**Assignment**
Every entry must come back exactly as it was given.

**Task data**
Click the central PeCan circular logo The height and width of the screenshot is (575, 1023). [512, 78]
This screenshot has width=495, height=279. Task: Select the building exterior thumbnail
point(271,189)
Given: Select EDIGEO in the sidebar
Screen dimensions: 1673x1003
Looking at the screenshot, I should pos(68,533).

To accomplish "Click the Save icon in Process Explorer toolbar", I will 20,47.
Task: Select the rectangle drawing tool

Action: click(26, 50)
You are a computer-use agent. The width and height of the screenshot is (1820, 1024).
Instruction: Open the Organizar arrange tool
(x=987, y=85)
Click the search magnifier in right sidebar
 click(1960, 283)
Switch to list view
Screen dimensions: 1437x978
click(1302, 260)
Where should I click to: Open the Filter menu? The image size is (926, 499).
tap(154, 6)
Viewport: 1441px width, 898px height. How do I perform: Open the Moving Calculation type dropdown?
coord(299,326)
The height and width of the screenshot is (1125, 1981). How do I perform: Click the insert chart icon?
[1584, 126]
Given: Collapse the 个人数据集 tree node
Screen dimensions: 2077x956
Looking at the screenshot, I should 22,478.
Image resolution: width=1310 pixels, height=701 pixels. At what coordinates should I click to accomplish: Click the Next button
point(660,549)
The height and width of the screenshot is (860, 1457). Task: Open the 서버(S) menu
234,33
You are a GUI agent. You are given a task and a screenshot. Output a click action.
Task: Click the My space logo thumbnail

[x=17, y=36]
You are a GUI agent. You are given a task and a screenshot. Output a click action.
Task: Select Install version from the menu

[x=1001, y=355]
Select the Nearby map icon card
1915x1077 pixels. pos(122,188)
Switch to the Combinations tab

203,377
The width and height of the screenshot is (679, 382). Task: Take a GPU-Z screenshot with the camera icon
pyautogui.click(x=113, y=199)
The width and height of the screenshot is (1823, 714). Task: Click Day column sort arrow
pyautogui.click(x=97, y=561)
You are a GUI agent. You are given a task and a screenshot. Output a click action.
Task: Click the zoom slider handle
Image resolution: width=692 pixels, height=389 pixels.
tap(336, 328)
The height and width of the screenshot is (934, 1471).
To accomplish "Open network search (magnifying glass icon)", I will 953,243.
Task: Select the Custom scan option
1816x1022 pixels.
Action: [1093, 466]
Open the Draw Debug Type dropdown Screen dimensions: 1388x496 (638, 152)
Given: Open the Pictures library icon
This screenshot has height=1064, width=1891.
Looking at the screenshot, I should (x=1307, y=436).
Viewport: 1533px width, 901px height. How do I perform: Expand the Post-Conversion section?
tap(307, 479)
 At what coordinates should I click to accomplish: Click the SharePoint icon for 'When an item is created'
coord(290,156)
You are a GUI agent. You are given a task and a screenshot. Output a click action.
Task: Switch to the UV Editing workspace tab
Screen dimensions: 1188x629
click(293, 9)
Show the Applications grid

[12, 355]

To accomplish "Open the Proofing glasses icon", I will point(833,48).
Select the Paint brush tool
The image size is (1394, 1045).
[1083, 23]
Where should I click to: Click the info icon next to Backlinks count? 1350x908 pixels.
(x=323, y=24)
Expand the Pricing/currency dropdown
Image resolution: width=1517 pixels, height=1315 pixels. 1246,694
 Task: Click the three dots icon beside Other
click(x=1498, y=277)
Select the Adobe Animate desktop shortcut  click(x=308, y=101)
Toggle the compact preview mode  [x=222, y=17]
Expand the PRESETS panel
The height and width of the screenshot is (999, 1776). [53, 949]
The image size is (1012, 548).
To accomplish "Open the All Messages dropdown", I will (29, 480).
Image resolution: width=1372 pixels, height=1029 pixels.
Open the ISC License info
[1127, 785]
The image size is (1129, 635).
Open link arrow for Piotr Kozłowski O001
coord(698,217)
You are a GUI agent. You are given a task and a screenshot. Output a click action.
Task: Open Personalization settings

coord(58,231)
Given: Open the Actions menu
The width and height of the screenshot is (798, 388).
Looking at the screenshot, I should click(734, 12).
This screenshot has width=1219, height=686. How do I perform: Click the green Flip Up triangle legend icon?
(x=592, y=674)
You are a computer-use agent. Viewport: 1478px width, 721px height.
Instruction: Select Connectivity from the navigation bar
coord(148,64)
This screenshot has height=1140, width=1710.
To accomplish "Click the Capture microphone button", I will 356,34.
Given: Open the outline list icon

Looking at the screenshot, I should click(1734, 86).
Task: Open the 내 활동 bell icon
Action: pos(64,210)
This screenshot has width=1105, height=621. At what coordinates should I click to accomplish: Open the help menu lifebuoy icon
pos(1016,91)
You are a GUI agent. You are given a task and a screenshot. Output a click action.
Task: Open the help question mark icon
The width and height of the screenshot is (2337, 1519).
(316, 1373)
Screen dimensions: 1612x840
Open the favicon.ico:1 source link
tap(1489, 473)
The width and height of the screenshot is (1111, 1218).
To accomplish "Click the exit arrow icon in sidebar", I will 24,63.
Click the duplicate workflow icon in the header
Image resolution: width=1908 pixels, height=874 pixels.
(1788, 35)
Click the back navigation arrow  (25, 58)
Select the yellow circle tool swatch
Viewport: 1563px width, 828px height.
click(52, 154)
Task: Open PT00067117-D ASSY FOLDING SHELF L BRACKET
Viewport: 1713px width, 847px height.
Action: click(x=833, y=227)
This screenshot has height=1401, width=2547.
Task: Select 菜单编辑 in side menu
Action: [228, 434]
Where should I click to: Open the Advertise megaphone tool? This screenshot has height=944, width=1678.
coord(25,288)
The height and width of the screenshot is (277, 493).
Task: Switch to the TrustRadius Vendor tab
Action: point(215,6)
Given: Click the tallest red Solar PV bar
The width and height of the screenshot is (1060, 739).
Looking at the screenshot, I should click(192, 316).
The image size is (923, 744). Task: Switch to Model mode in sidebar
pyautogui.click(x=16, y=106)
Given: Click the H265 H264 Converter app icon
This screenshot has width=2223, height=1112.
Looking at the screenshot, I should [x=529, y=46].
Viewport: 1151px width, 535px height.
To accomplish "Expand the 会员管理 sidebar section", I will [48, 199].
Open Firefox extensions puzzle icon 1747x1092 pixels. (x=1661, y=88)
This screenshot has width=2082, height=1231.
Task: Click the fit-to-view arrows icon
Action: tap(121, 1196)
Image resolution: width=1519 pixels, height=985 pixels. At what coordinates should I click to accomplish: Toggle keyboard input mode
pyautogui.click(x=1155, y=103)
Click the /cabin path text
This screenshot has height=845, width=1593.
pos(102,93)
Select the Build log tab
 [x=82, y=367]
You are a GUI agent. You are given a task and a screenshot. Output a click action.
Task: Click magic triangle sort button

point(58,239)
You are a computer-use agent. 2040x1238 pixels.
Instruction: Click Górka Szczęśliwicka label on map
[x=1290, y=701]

**Response to this exercise**
Click the central PeCan circular logo The height and width of the screenshot is (575, 1023). [512, 78]
This screenshot has width=495, height=279. Task: Select the building exterior thumbnail
point(271,189)
Given: Select EDIGEO in the sidebar
Screen dimensions: 1673x1003
Looking at the screenshot, I should pos(68,533).

To accomplish "Click the Save icon in Process Explorer toolbar", I will 20,47.
Task: Select the rectangle drawing tool

Action: click(26, 50)
You are a computer-use agent. The width and height of the screenshot is (1820, 1024).
Instruction: Open the Organizar arrange tool
(x=987, y=85)
Click the search magnifier in right sidebar
 click(1960, 283)
Switch to list view
Screen dimensions: 1437x978
click(1302, 260)
Where should I click to: Open the Filter menu? The image size is (926, 499).
tap(154, 6)
Viewport: 1441px width, 898px height. How do I perform: Open the Moving Calculation type dropdown?
coord(299,326)
The height and width of the screenshot is (1125, 1981). How do I perform: Click the insert chart icon?
[1584, 126]
Given: Collapse the 个人数据集 tree node
Screen dimensions: 2077x956
Looking at the screenshot, I should 22,478.
Image resolution: width=1310 pixels, height=701 pixels. At what coordinates should I click to accomplish: Click the Next button
point(660,549)
The height and width of the screenshot is (860, 1457). Task: Open the 서버(S) menu
234,33
You are a GUI agent. You are given a task and a screenshot. Output a click action.
Task: Click the My space logo thumbnail

[x=17, y=36]
You are a GUI agent. You are given a task and a screenshot. Output a click action.
Task: Select Install version from the menu

[x=1001, y=355]
Select the Nearby map icon card
1915x1077 pixels. pos(122,188)
Switch to the Combinations tab

203,377
The width and height of the screenshot is (679, 382). Task: Take a GPU-Z screenshot with the camera icon
pyautogui.click(x=113, y=199)
The width and height of the screenshot is (1823, 714). Task: Click Day column sort arrow
pyautogui.click(x=97, y=561)
You are a GUI agent. You are given a task and a screenshot. Output a click action.
Task: Click the zoom slider handle
Image resolution: width=692 pixels, height=389 pixels.
tap(336, 328)
The height and width of the screenshot is (934, 1471).
To accomplish "Open network search (magnifying glass icon)", I will 953,243.
Task: Select the Custom scan option
1816x1022 pixels.
Action: [1093, 466]
Open the Draw Debug Type dropdown Screen dimensions: 1388x496 (638, 152)
Given: Open the Pictures library icon
This screenshot has height=1064, width=1891.
Looking at the screenshot, I should (x=1307, y=436).
Viewport: 1533px width, 901px height. How do I perform: Expand the Post-Conversion section?
tap(307, 479)
 At what coordinates should I click to accomplish: Click the SharePoint icon for 'When an item is created'
coord(290,156)
You are a GUI agent. You are given a task and a screenshot. Output a click action.
Task: Switch to the UV Editing workspace tab
Screen dimensions: 1188x629
click(293, 9)
Show the Applications grid

[12, 355]

To accomplish "Open the Proofing glasses icon", I will point(833,48).
Select the Paint brush tool
The image size is (1394, 1045).
[1083, 23]
Where should I click to: Click the info icon next to Backlinks count? 1350x908 pixels.
(x=323, y=24)
Expand the Pricing/currency dropdown
Image resolution: width=1517 pixels, height=1315 pixels. 1246,694
 Task: Click the three dots icon beside Other
click(x=1498, y=277)
Select the Adobe Animate desktop shortcut  click(x=308, y=101)
Toggle the compact preview mode  [x=222, y=17]
Expand the PRESETS panel
The height and width of the screenshot is (999, 1776). [53, 949]
The image size is (1012, 548).
To accomplish "Open the All Messages dropdown", I will (29, 480).
Image resolution: width=1372 pixels, height=1029 pixels.
Open the ISC License info
[1127, 785]
The image size is (1129, 635).
Open link arrow for Piotr Kozłowski O001
coord(698,217)
You are a GUI agent. You are given a task and a screenshot. Output a click action.
Task: Open Personalization settings

coord(58,231)
Given: Open the Actions menu
The width and height of the screenshot is (798, 388).
Looking at the screenshot, I should click(734, 12).
This screenshot has width=1219, height=686. How do I perform: Click the green Flip Up triangle legend icon?
(x=592, y=674)
You are a computer-use agent. Viewport: 1478px width, 721px height.
Instruction: Select Connectivity from the navigation bar
coord(148,64)
This screenshot has height=1140, width=1710.
To accomplish "Click the Capture microphone button", I will 356,34.
Given: Open the outline list icon

Looking at the screenshot, I should click(1734, 86).
Task: Open the 내 활동 bell icon
Action: pos(64,210)
This screenshot has width=1105, height=621. At what coordinates should I click to accomplish: Open the help menu lifebuoy icon
pos(1016,91)
You are a GUI agent. You are given a task and a screenshot. Output a click action.
Task: Open the help question mark icon
The width and height of the screenshot is (2337, 1519).
(316, 1373)
Screen dimensions: 1612x840
Open the favicon.ico:1 source link
tap(1489, 473)
The width and height of the screenshot is (1111, 1218).
To accomplish "Click the exit arrow icon in sidebar", I will 24,63.
Click the duplicate workflow icon in the header
Image resolution: width=1908 pixels, height=874 pixels.
(1788, 35)
Click the back navigation arrow  (25, 58)
Select the yellow circle tool swatch
Viewport: 1563px width, 828px height.
click(52, 154)
Task: Open PT00067117-D ASSY FOLDING SHELF L BRACKET
Viewport: 1713px width, 847px height.
Action: click(x=833, y=227)
This screenshot has height=1401, width=2547.
Task: Select 菜单编辑 in side menu
Action: [228, 434]
Where should I click to: Open the Advertise megaphone tool? This screenshot has height=944, width=1678.
coord(25,288)
The height and width of the screenshot is (277, 493).
Task: Switch to the TrustRadius Vendor tab
Action: point(215,6)
Given: Click the tallest red Solar PV bar
The width and height of the screenshot is (1060, 739).
Looking at the screenshot, I should click(192, 316).
The image size is (923, 744). Task: Switch to Model mode in sidebar
pyautogui.click(x=16, y=106)
Given: Click the H265 H264 Converter app icon
This screenshot has width=2223, height=1112.
Looking at the screenshot, I should [x=529, y=46].
Viewport: 1151px width, 535px height.
To accomplish "Expand the 会员管理 sidebar section", I will [48, 199].
Open Firefox extensions puzzle icon 1747x1092 pixels. (x=1661, y=88)
This screenshot has width=2082, height=1231.
Task: Click the fit-to-view arrows icon
Action: tap(121, 1196)
Image resolution: width=1519 pixels, height=985 pixels. At what coordinates should I click to accomplish: Toggle keyboard input mode
pyautogui.click(x=1155, y=103)
Click the /cabin path text
This screenshot has height=845, width=1593.
pos(102,93)
Select the Build log tab
 [x=82, y=367]
You are a GUI agent. You are given a task and a screenshot. Output a click action.
Task: Click magic triangle sort button

point(58,239)
You are a computer-use agent. 2040x1238 pixels.
Instruction: Click Górka Szczęśliwicka label on map
[x=1290, y=701]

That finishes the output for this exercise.